As expected, various comorbidities, including high blood pressure, diabetes mellitus, Alzheimer’s disease, and osteoarthritis, were associated with a higher risk of developing low HGS. These comorbidities accelerate the degenerative processes in the skeletal muscle, which leads to the worsening of HGS [28]. The CT ratio exhibited significant prognostic efficacy for low HGS in all participants, irrespective of the comorbidities. While the CT ratio predicted low handgrip strength in all study participants, its predictive power was stronger in participants without comorbidities compared to those with comorbidities. However, the participants without comorbidities exhibited higher prognostic efficacies for low HGS than those with comorbidities. Thus, it appears that comorbidities reduce the prognostic efficacy of the CT ratio for low HGS. The myotoxic effects of these comorbidities may involve mechanisms independent of plasma cystatin-c and total cholesterols. For example, diabetes mellitus causes glycosylation of muscle contractile apparatus with adverse effects on muscle force-generating capacity [29]. Similarly, Alzheimer’s disease causes muscle weakness by affecting peripheral motor neurons and neuromuscular junction [30]. Our data shows that such mechanisms may operate independently of plasma cystatin-c and total cholesterol.
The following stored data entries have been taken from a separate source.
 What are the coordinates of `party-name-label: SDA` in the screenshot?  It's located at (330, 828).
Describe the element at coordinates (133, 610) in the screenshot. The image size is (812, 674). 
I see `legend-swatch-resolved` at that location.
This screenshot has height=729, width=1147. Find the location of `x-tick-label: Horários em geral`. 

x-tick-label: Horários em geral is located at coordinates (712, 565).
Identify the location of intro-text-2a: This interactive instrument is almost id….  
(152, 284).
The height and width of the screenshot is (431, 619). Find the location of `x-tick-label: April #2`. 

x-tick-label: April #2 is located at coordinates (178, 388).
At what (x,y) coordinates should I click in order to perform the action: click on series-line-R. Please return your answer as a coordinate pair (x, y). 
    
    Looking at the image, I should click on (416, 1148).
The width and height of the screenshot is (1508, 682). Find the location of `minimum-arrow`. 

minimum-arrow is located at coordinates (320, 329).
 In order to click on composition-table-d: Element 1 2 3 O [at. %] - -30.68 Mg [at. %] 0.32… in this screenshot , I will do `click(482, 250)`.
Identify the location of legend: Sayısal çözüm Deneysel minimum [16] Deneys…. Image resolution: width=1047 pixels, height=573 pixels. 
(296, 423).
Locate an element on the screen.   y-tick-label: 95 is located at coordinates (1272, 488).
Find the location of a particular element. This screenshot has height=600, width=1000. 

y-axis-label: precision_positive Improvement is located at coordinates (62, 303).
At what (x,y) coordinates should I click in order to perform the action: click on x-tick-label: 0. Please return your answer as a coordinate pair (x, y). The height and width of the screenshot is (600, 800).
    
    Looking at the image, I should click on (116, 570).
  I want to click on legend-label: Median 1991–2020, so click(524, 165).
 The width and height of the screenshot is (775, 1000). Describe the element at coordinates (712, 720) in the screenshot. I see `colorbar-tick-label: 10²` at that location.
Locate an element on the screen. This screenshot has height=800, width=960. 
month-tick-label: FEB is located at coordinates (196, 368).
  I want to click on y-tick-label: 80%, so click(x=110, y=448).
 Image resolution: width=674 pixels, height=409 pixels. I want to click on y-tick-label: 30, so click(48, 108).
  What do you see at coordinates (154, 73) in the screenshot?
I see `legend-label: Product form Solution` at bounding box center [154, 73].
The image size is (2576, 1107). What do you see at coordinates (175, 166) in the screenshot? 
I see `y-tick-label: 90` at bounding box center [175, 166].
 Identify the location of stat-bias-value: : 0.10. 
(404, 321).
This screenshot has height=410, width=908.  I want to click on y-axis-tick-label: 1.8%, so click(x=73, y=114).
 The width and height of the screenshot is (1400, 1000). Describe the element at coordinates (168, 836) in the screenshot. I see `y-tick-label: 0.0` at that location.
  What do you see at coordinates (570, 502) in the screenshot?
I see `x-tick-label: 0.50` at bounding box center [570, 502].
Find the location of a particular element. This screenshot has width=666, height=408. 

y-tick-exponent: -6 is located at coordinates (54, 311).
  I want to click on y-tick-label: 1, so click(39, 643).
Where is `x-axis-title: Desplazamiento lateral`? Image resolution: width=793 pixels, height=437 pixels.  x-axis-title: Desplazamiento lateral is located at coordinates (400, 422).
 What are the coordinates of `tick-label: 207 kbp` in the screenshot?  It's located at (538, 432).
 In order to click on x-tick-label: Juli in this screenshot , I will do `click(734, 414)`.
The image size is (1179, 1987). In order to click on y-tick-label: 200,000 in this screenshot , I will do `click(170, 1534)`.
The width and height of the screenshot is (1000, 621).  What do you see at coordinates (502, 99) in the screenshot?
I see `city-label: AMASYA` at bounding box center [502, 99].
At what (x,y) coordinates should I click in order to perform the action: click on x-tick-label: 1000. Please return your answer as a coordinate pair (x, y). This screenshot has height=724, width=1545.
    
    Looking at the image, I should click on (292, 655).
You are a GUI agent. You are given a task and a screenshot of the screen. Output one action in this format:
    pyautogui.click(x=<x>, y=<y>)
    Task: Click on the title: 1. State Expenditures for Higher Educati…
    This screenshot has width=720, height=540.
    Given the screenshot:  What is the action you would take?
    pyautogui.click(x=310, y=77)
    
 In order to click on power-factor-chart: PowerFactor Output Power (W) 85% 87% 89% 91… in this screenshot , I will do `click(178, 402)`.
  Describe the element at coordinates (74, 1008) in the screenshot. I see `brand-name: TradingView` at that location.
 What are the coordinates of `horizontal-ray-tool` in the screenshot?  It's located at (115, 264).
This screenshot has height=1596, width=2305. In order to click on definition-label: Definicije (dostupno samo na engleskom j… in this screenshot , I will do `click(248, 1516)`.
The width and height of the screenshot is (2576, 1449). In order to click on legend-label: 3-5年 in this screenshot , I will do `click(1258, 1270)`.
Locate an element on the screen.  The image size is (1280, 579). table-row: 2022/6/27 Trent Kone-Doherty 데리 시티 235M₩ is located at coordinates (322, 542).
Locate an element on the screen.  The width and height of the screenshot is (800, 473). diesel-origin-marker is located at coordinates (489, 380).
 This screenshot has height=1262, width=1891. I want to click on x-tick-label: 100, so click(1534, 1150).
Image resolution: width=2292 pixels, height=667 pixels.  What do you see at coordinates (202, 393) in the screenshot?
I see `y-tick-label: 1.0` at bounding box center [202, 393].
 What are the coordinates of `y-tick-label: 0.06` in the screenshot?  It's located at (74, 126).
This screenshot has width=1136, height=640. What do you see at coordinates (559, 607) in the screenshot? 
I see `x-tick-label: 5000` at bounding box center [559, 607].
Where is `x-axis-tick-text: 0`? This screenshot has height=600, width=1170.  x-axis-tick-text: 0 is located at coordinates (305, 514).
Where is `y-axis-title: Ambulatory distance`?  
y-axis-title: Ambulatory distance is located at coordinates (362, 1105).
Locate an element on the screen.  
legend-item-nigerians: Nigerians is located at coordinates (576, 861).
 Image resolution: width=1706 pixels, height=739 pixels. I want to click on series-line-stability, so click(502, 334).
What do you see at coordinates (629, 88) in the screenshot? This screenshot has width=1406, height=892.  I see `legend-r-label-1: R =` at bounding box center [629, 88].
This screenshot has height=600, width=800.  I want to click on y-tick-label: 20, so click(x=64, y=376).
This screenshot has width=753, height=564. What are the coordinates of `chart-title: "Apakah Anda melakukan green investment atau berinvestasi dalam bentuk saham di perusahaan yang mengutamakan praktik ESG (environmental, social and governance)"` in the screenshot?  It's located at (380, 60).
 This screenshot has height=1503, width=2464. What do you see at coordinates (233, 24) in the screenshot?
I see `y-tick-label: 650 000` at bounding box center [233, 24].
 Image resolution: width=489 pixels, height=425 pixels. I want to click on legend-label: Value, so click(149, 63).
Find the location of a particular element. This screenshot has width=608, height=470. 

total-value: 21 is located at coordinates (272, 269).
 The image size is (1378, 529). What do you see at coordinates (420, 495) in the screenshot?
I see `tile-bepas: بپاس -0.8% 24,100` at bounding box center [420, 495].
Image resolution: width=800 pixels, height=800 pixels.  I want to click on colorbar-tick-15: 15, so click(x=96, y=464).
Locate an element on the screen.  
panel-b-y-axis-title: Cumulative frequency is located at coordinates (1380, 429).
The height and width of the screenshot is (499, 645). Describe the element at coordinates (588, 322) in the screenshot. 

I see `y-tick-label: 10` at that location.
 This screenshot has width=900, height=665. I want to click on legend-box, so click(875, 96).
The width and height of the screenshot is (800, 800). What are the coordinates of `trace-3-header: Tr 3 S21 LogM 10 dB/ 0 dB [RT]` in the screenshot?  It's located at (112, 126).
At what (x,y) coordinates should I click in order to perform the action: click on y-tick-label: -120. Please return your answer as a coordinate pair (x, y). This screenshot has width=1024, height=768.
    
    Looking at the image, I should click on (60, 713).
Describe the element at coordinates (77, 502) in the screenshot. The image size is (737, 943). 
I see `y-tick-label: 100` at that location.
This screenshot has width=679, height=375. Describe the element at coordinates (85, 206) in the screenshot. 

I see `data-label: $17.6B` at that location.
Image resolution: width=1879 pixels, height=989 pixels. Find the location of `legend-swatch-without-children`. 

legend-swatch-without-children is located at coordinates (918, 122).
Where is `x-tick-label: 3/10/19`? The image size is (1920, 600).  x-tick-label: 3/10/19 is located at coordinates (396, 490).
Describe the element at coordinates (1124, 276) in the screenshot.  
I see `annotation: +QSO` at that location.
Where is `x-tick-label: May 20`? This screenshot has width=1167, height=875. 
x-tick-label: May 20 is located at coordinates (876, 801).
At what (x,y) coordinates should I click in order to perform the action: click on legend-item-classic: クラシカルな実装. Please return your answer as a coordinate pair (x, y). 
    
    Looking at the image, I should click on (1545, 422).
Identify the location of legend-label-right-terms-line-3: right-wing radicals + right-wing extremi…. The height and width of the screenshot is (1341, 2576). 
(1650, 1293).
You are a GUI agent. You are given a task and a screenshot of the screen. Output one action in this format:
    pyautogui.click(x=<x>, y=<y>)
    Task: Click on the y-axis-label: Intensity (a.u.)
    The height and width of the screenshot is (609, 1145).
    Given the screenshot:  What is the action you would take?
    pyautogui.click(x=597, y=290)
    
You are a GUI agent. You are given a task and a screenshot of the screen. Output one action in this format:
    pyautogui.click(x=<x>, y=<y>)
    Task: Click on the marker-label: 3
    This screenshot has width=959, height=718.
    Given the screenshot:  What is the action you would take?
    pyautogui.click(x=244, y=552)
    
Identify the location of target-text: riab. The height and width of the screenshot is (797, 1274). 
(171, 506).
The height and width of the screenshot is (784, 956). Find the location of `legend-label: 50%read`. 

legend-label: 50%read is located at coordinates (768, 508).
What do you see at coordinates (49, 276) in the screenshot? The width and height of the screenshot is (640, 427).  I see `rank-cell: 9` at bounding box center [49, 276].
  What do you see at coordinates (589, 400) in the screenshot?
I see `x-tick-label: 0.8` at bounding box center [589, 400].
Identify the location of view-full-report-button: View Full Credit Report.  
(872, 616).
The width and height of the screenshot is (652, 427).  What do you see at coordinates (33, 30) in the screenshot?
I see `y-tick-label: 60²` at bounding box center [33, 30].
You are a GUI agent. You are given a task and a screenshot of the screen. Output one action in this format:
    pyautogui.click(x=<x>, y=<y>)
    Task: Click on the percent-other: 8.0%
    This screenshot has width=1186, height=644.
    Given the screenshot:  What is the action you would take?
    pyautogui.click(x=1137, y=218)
This study demonstrates several major strengths. We investigated a large, representative sample drawn from 12 European countries. The longitudinal design significantly bolsters our confidence in the predictive efficacy of the CT ratio for low HGS. The standardized SHARE questionnaire, administered consistently across multiple European settings, ensured data harmonization and enhanced the study’s reliability [18]. The study’s limitations include the potential for undetected subclinical illnesses among participants during assessment. Additionally, mild to moderate heterogeneity across European countries may have influenced our findings. The presence of multiple comorbidities in some participants could have had a more pronounced effect on our observations than the cumulative impact of individual comorbidities. We did not measure body fat content, which can adversely affect muscle strength [31] and, subsequently, the association between CT ratio and low HGS. The measurements of BMI may not accurately represent body fat content. Aging and co-morbidities are associated with systemic inflammation [32], which can contribute to the sarcopenia process [33]. However, we did not measure the levels of inflammatory cytokines in the study population. Finally, selective survival among study participants may have introduced bias into our data. This limitation is particularly important to consider when examining participants aged 90 and older. This group has a greater life expectancy than the European average of 82 years for women and 75 years for men [34]. Therefore, caution is advised when extrapolating our findings to larger populations.

In conclusion, we report that the measurement of the CT ratio may be a useful tool to predict low HGS in older adults. Gender, advancing age, QoL, depression, difficulties performing activities of daily living, and various comorbidities do not significantly affect the prognostic efficacy of the CT ratio for low HGS. Our findings have clinical and policy implications, potentially aiding healthcare providers and policymakers in identifying older adults with muscle weakness.